START Supplied material

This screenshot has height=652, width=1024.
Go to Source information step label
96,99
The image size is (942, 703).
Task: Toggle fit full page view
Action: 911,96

END Supplied material

Transcribe every entry exactly as it reads.

This screenshot has height=652, width=1024.
Go to Source information step label
96,99
The image size is (942, 703).
Task: Toggle fit full page view
Action: 911,96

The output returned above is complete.